I did not take his last name when we got married. I was young, idealistic and slightly rebellious. I had just begun to establish a career in journalism, and enjoyed seeing my byline. And when I thought of my parents eventually giving away their two daughters in holy matrimony, there was a pang in my heart. I would become one with my husband, but my name was so tied with my family of origin. If they were really gaining a son, did they have to lose their daughter in the process?

I didn’t set out to make a statement with keeping my last name. I had simply become accustomed to my name in all its oft-mispronounced, misspelled glory.

Hyphenating didn’t make sense. (For those of you who don’t speak Korean, if you put Khang and Chang together with proper pronunciation you get something very close to the word for “soy sauce”.) And as open-minded as Peter was trying to be, we couldn’t think of a way to explain to his parents why their first-born son was giving up his family name. (He still laughs when students or colleagues of mine mistakenly refer to him as Mr. Khang.)

So I stayed Kathy Khang. The kids’ friends call me Mrs. Chang, and I don’t make a big deal about it. When folks ask, I happily explain. I love my husband, and my children with whom I do not share a last name, and I love my name.

There are many women in the scriptures who go nameless. The woman at the well. The Samaritan woman. The bleeding woman. I love their stories. And I really do love the story my name tells. Khang – in Korean tradition the family name comes first. Kathy – given to me by my parents when we immigrated to the states because it started with the same sound as my given name. KyoungAh – my Korean name given to me by my paternal grandfather, according to tradition; the characters mean “congratulations” because I was the first daughter born to the family in three generations.

Back to the name tag.

Despite my slightly rebellious tendencies, I am still Asian American. I don’t want to embarrass anyone by asking for a new tag, and I don’t want to seem too liberal. I don’t want to draw any more attention to our family than we already do when we walk into the sanctuary.

What should I do?

How are we different?

We’ve been doing our best for the past few months at hiding at our local church. We’ve been blessed and quite impressed at how we’ve been welcomed and greeted (“Hi, I’ve not had the chance to introduce myself.” and not once “Hi, are you new here?”). The kids have transitioned well into Children’s Church, though the idea of a separate Sunday School hour is still taking some getting used to. We’ve attended the Inquirers Class to get to know the church and the denomination better. But overall, we’ve tried to keep a low profile, slipping out as quickly as we can after service.

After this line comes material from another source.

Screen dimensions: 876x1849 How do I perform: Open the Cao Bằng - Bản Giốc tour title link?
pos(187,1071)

But lately, Peter and I have felt a tug in our hearts. Are we willing to invest into the life of the church knowing that some things will feel different? Until two years ago, we had attended a predominantly Korean-American second gen church where social and cultural connections generally flowed seamlessly into spiritual connections. There was no worrying about what to serve or not serve for impromptu meals together. No explaining why we related to our parents the way we did even though we are grown adults with families of our own.

Peter and I were talking about church, and joked about how we stood out as a family on any given Sunday morning. We’ve been keeping a low-profile, but there are some things we can’t hide, right?

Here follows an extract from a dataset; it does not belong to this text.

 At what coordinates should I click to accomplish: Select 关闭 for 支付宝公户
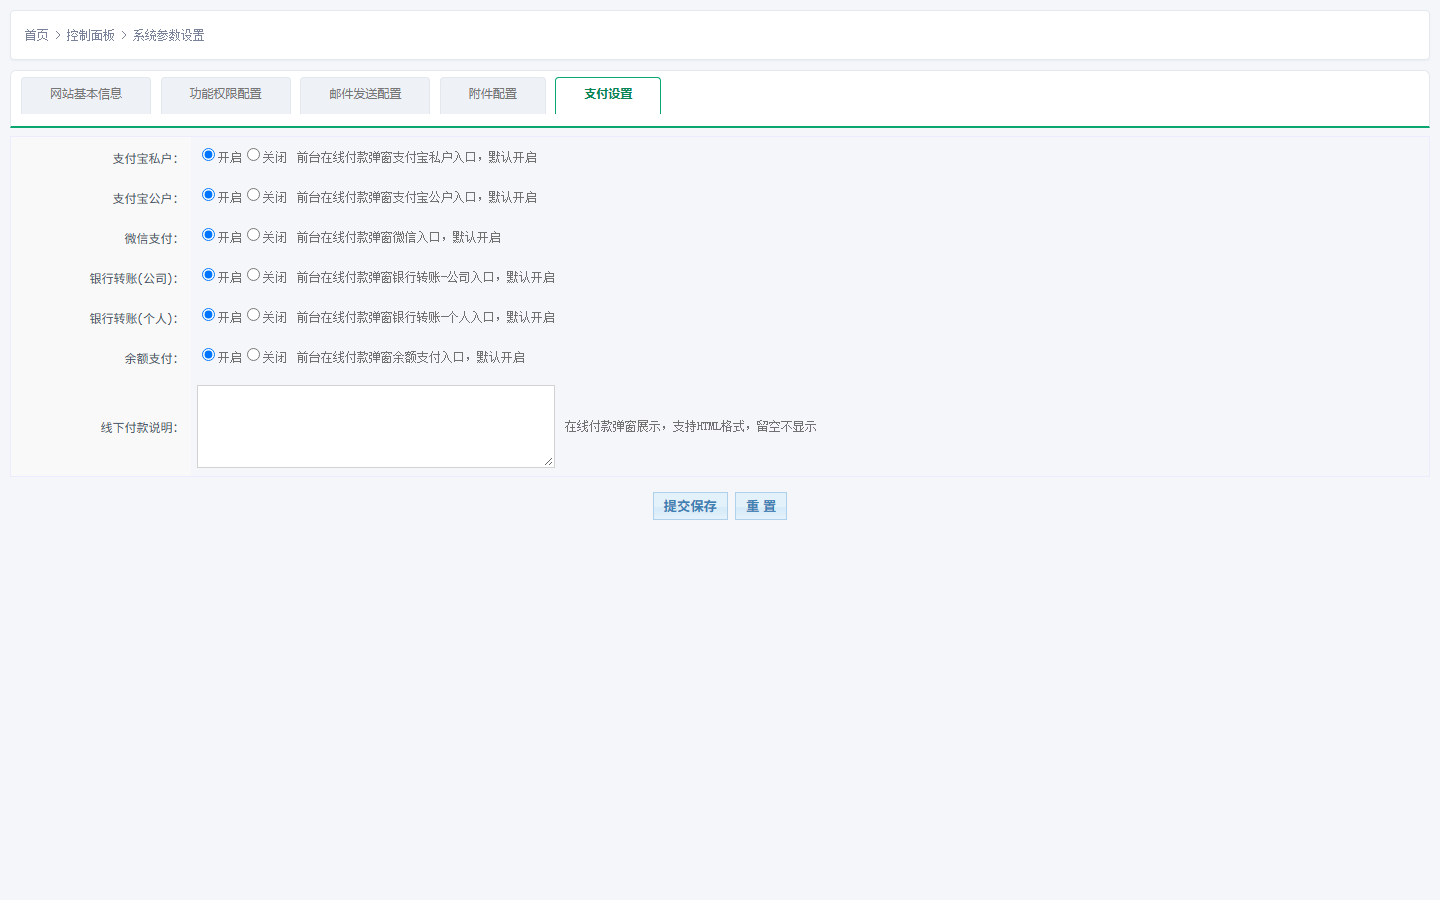tap(253, 195)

But then my daughter said something that gave me a moment of panic. “Huh? What do you mean we stick out? How are we different?”

My husband and I nearly stopped breathing.

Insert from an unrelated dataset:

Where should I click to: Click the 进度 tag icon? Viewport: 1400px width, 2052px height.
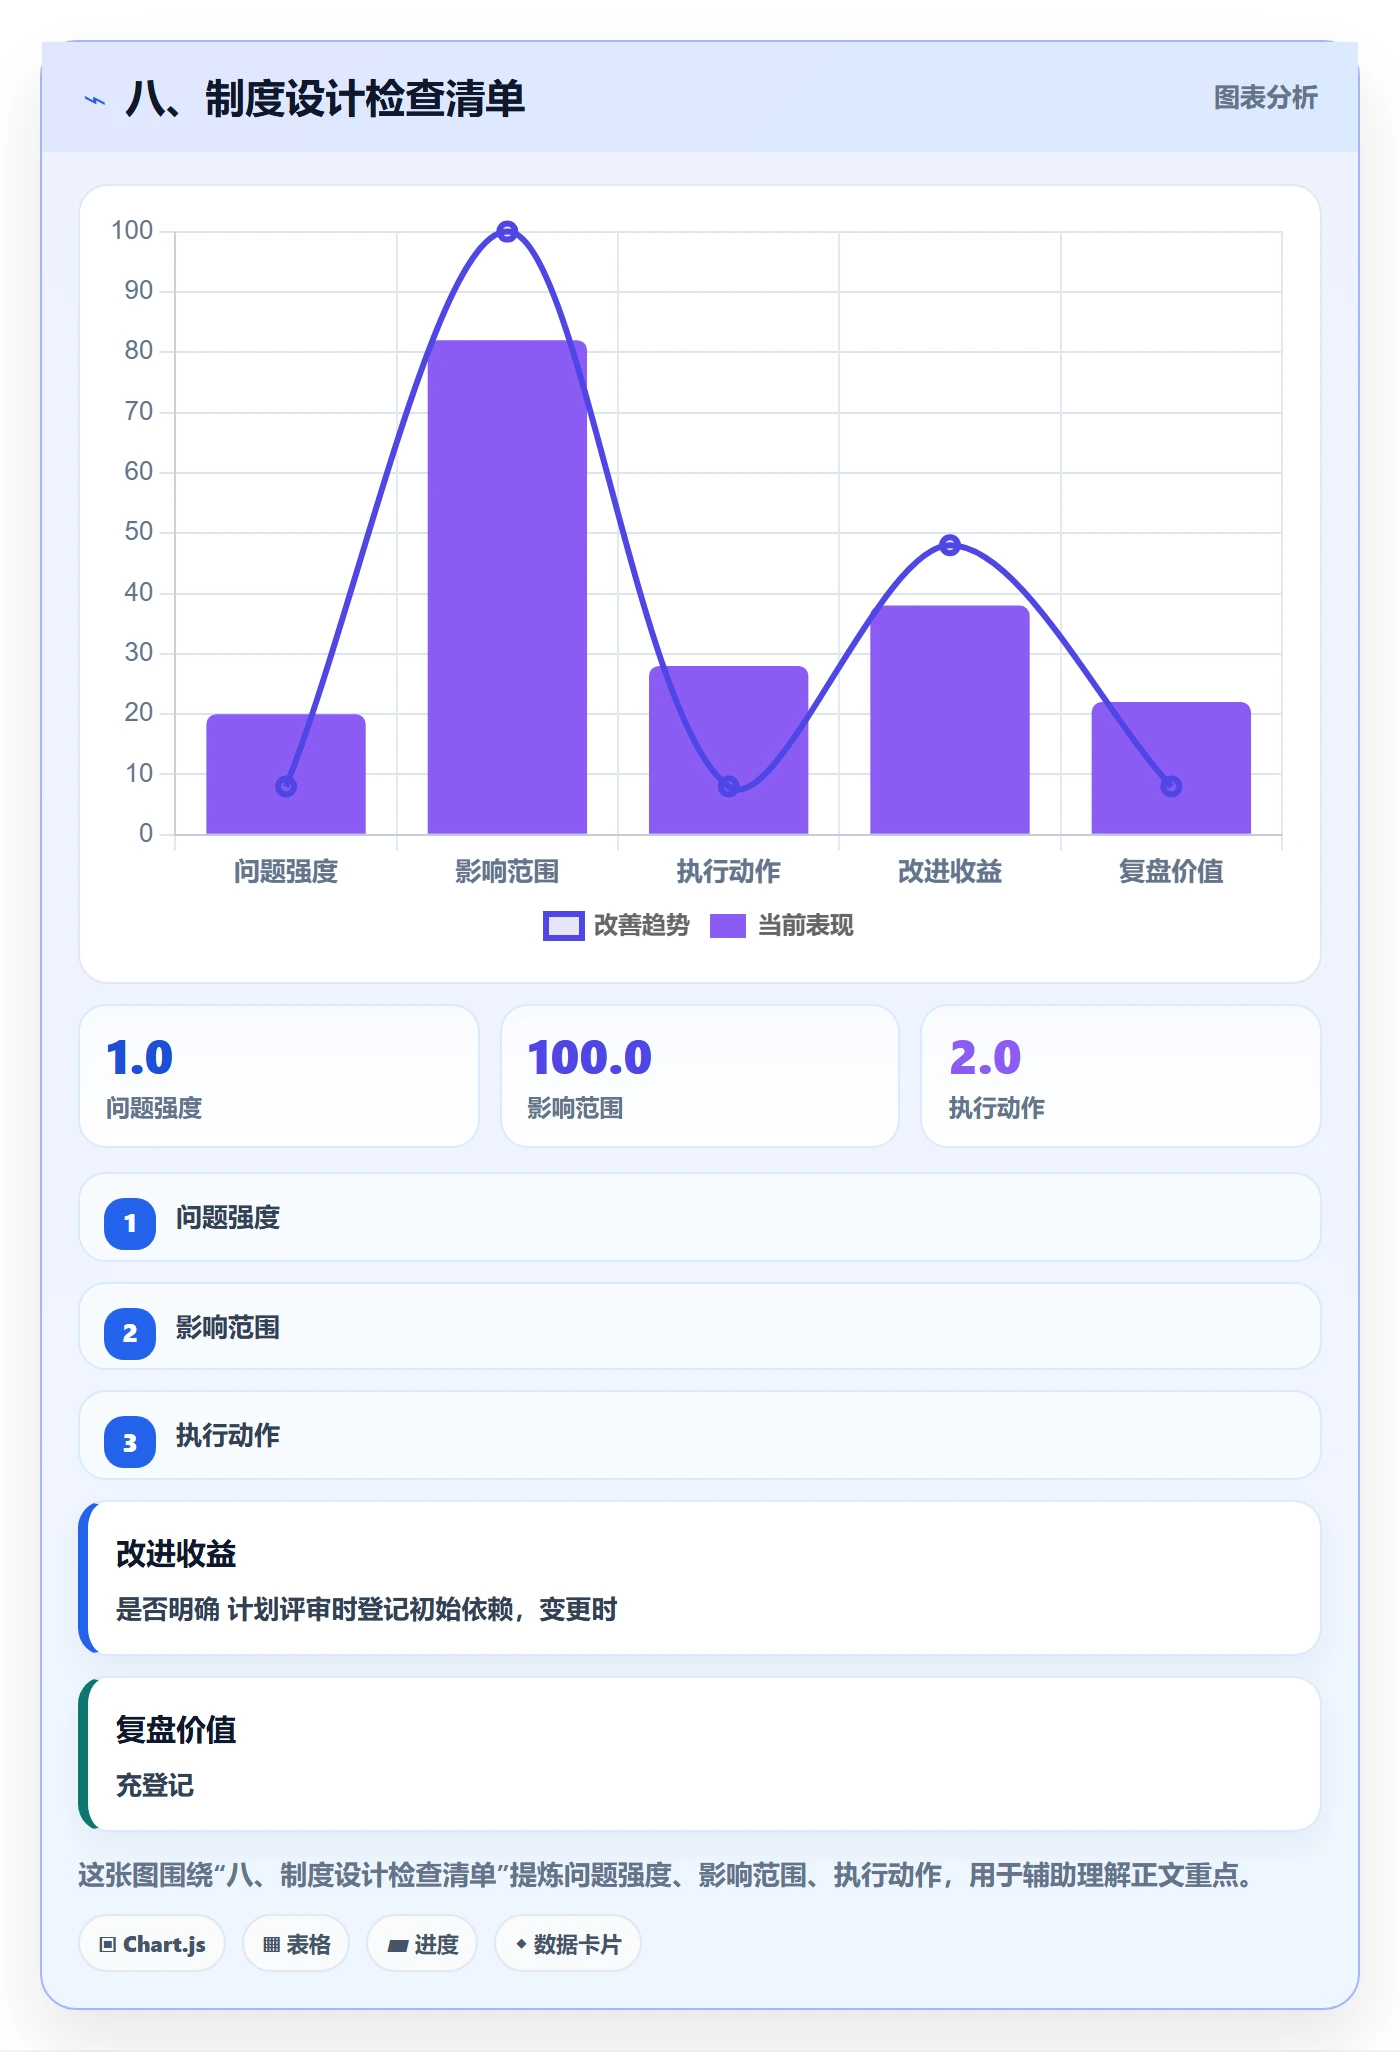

Bethany is developing a wicked sense of humor so for a moment we weren’t sure if she was joking with us, but it was soon obvious that it wasn’t immediately obvious to her how we were different.

And I’m not sure how I feel about that. I don’t want my kids to wear their ethnicity as an angry badge, but I want them to be wisely aware. Does that make sense?

Ironically, I’ve taught on ethnic identity to college students and adults. Any thoughts on translating this for personal use?